BasicRules	integer	Indicates whether basic protection is enabled. Valid values: 1: enabled. 0: disabled.	1
EnableAllPatch	integer	Indicates whether virtual patching is enabled. Valid values: 1: enabled. 0: disabled.	1
RunMode	integer	The mode of the IPS. Valid values: 1: Block Mode. 0: Monitor mode.	0
RuleClass	integer	The type of the IPS rule group. Valid values: 1: loose. 2: medium. 3: strict.	1
MemberUid	string	The UID of the member account.	258039427902****
PrecheckStatus	string	Indicates whether the firewall can be automatically created.

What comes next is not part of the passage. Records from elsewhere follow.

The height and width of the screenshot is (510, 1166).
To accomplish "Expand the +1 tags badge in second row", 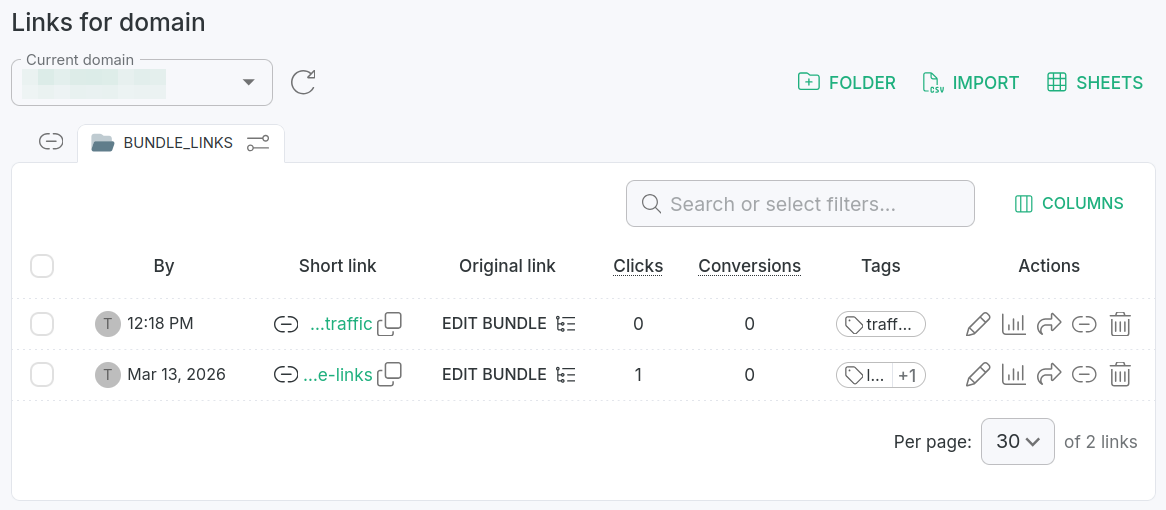I will coord(908,375).
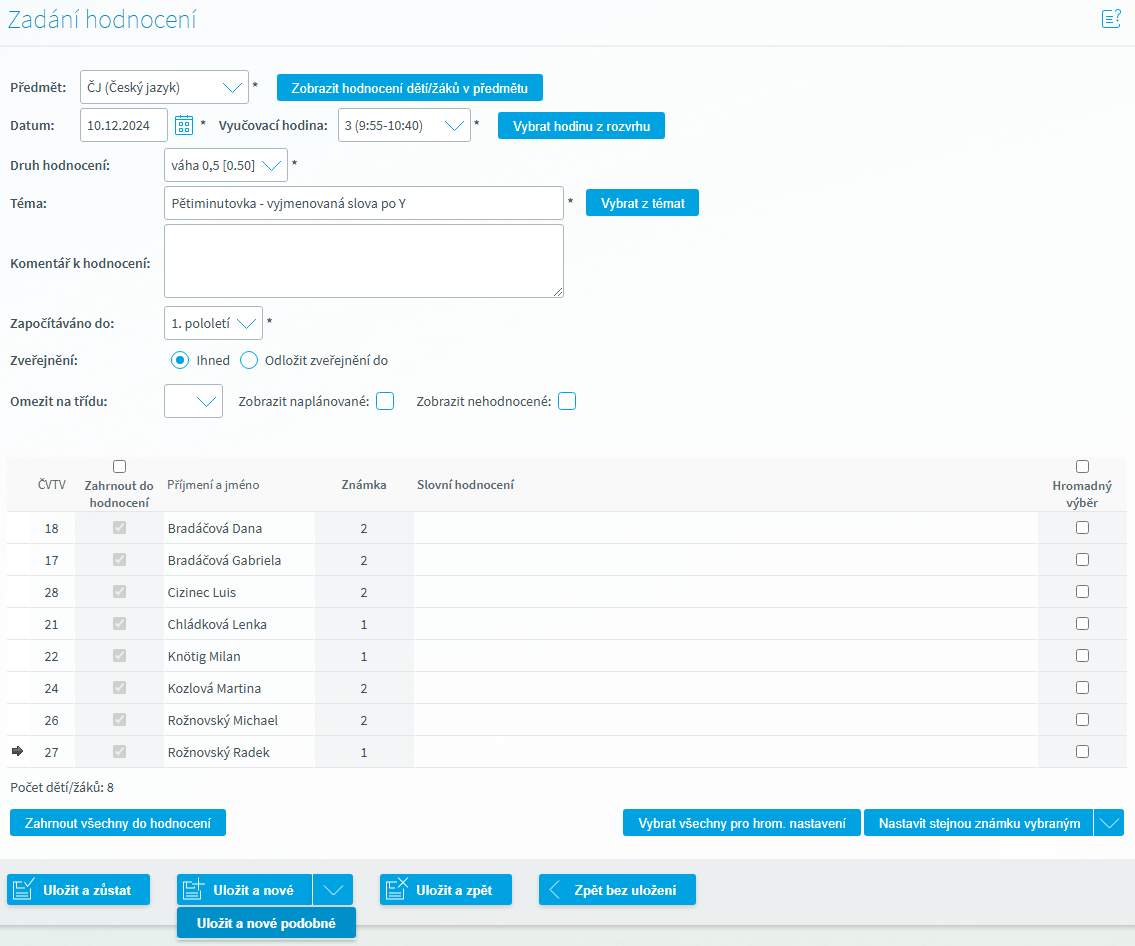
Task: Open the Předmět subject dropdown
Action: pos(232,88)

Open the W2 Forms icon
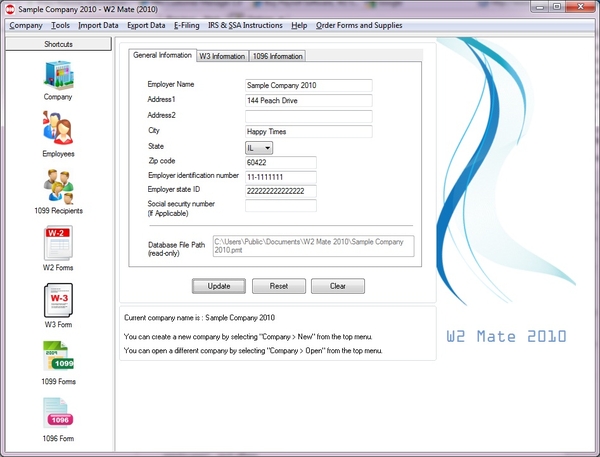(x=57, y=244)
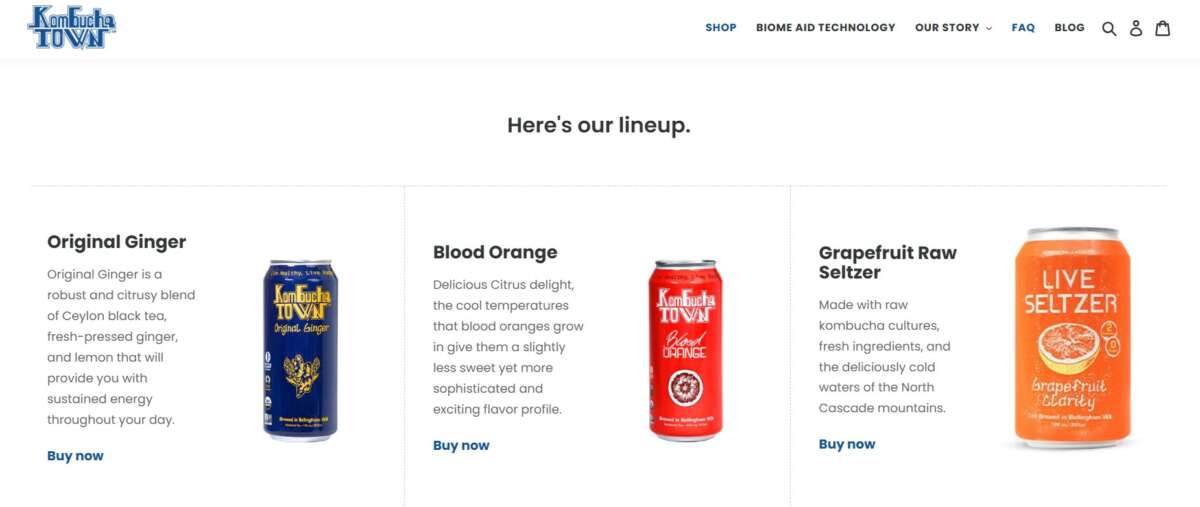Expand the Our Story dropdown
The height and width of the screenshot is (507, 1200).
pos(953,28)
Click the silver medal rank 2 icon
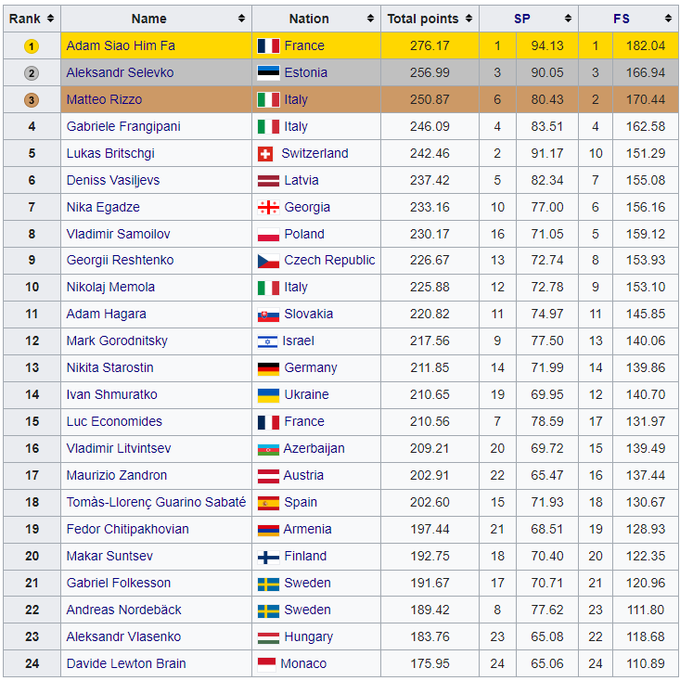This screenshot has height=681, width=680. pos(31,73)
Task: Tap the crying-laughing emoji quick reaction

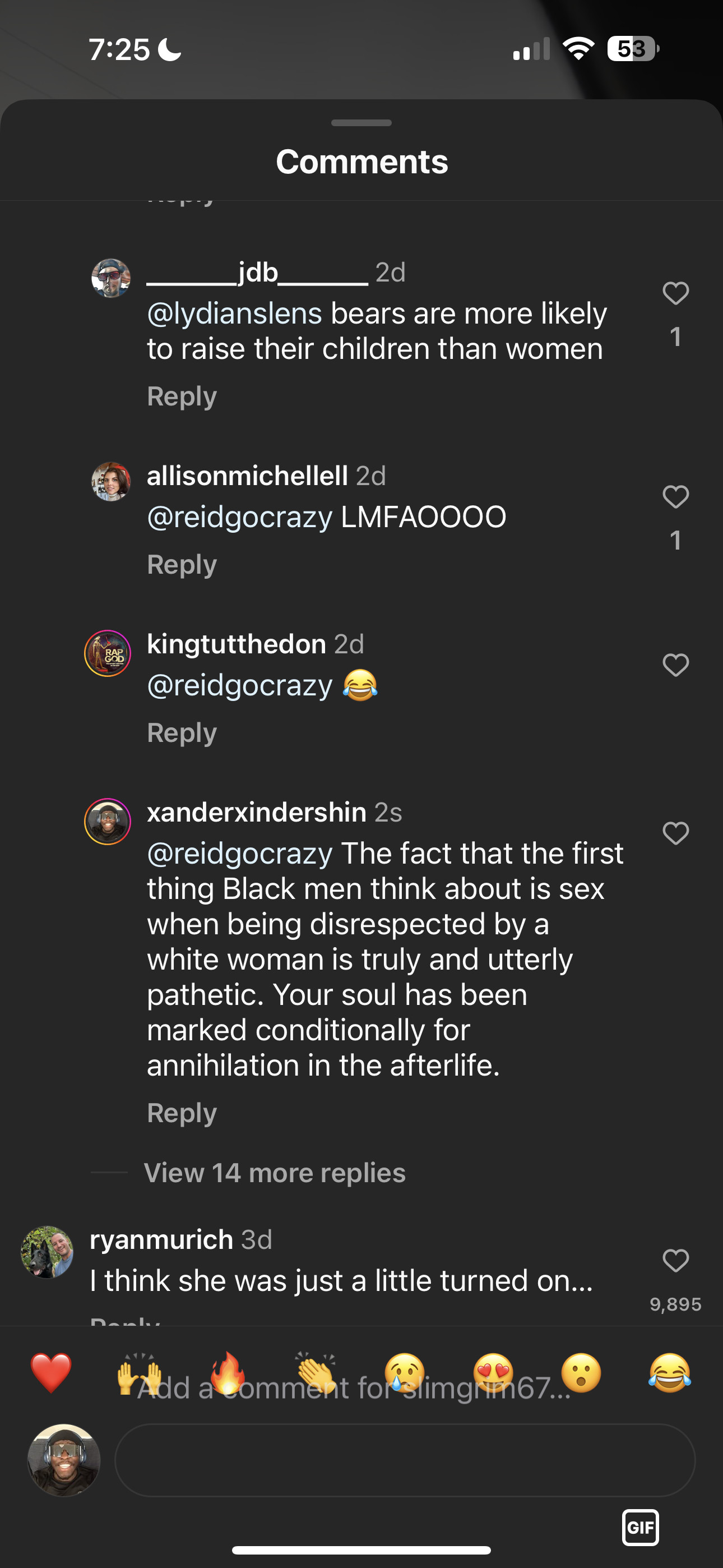Action: 669,1373
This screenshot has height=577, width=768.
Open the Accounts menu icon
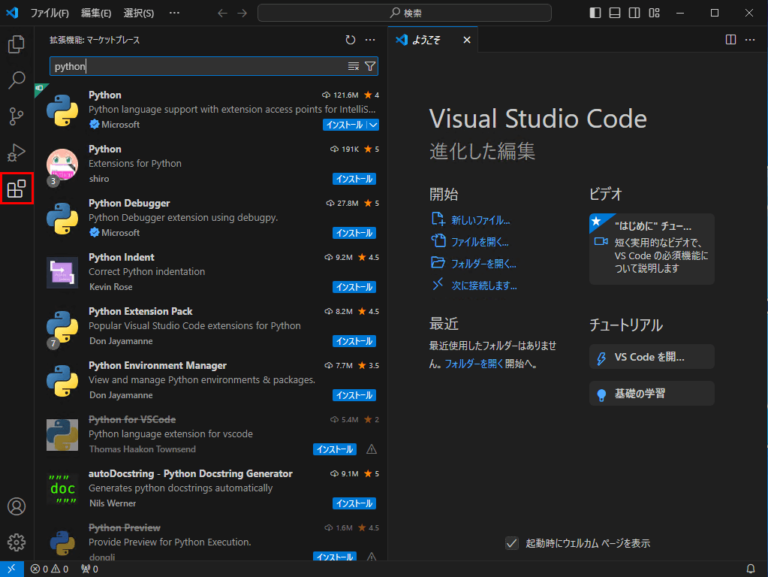click(16, 506)
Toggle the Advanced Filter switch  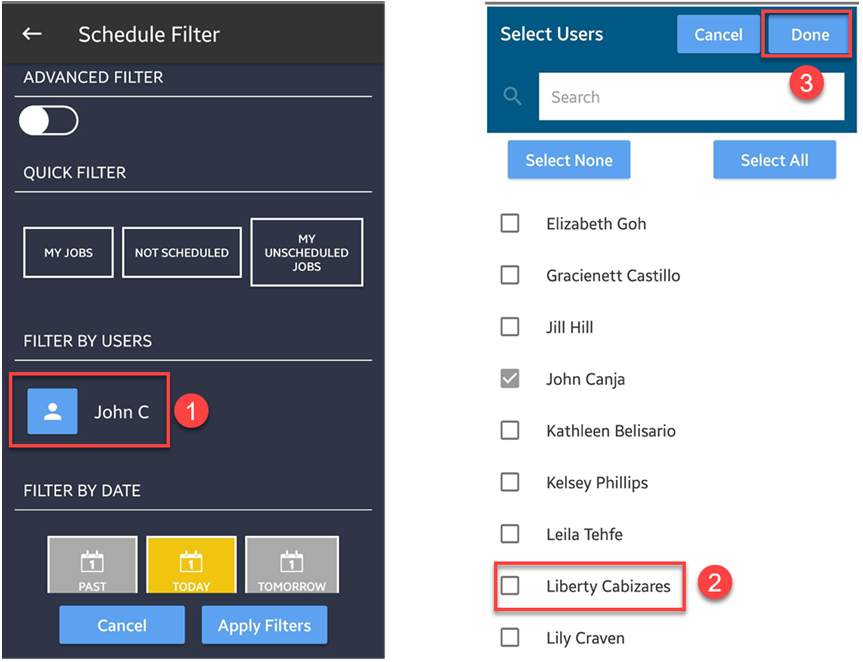click(x=49, y=121)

Cloud Firewall automatically creates a firewall and protects VPC traffic based on route learning. Valid values: passed: The firewall can be automatically created. failed: The firewall cannot be automatically created. unknown: The status is unknown.	failed
AclConfig	object	The access control list (ACL) engine mode.
StrictMode	integer	Indicates whether the strict mode is enabled. Valid values: 1: enabled 0: disabled	1

Examples

Success response

JSON format

{
  "TotalCount": 10,
  "RequestId": "850A84D6-0DE4-4797-A1E8-00090125k8g2",
  "VpcFirewalls": [
    {
      "ConnectType": "cen",
      "VpcFirewallId": "vfw-m5e7dbc4y****",
      "RegionStatus": "enable",
      "CenId": "cen-x5jayxou71ad73****",
      "VpcFirewallName": "测试防火墙",
      "ResultCode": "Unauthorized",
      "CenName": "测试云企业网",
      "FirewallSwitchStatus": "opened",
      "LocalVpc": {
        "VpcId": "vpc-8vbwbo90rq0anm6t****",
        "TransitRouterType": "Basic",
        "NetworkInstanceId": "vpc-2zefk9fbn8j7v585g****",
        "RouteMode": "auto",
        "RegionNo": "cn-hangzhou",
        "AuthorizationStatus": "authorized",
        "ManualVSwitchId": "vsw-zeq4o875u****",
        "OwnerId": 0,
        "NetworkInstanceType": "VPC",
        "VpcName": "测试用实例",
        "SupportManualMode": "0",
        "NetworkInstanceName": "测试业务VPC",
        "VpcCidrTableList": [
          {
            "RouteTableId": "vtb-1234",
            "RouteEntryList": [
              {
                "NextHopInstanceId": "vrt-m5eb5me6c3l5sezae****",
                "DestinationCidr": "192.168.XX.XX/24"
              }
            ]
          }
        ],
        "DefendCidrList": [
          "10.0.XX.XX/24"
        ]
      },
      "IpsConfig": {
        "BasicRules": 1,
        "EnableAllPatch": 1,
        "RunMode": 0,
        "RuleClass": 1
      },
      "MemberUid": "258039427902****",
      "PrecheckStatus": "failed",
      "AclConfig": {
        "StrictMode": 1
      }
    }
  ]
}

Error codes

HTTP status code	Error code	Error message	Description
400	ErrorAliUid	The aliuid is invalid.	The aliuid is invalid.
400	ErrorDBSelectError	A database select error occurred.	The error message returned because an internal error has occurred in querying the database.
400	ErrorPageNo	Either page number or page size is invalid.	Either page number or page size is invalid.
400	ErrorUserNotFound	User not found	The user does not exist.
400	ErrorFirewallStatus	firewall status error.	Firewall status error, please try again later.
400	ErrorOwnerId	owner id invalid.	The account is incorrect, please re-enter.
400	ErrorInvalidMemberUid	Member uid is invalid	The member is invalid.

See Error Codes for a complete list.

Release notes

See Release Notes for a complete list.